_TASK DETAILS:_
From the listing below, return each line that includes "dimensions".

_MATERIAL FOR THE TASK:_
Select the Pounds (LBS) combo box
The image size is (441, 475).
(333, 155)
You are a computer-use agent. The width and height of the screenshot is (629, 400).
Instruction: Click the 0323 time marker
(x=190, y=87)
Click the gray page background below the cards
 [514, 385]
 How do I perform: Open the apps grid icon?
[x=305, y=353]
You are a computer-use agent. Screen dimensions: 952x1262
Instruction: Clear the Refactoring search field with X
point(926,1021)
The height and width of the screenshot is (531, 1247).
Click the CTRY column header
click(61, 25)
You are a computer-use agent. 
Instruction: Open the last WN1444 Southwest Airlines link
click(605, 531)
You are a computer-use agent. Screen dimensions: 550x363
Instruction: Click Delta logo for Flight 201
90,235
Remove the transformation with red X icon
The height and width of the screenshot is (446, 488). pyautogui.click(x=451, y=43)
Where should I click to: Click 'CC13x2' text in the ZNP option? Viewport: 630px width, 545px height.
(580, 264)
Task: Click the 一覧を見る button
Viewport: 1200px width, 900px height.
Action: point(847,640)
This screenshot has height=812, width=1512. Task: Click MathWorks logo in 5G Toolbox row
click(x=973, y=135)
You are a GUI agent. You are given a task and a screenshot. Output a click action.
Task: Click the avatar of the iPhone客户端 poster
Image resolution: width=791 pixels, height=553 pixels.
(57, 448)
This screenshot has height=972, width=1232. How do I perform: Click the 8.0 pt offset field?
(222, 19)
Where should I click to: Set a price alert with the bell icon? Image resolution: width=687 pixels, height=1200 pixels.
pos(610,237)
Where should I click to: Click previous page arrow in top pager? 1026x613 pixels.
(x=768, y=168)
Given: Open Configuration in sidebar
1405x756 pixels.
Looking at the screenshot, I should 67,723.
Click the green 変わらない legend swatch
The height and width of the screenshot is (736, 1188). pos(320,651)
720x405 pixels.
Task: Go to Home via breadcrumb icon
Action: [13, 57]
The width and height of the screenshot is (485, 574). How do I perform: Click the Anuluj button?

_TASK SOLUTION:_
You are a computer-use agent. Screen dimensions: 952x1262
You are a computer-use agent. Screen dimensions: 550x363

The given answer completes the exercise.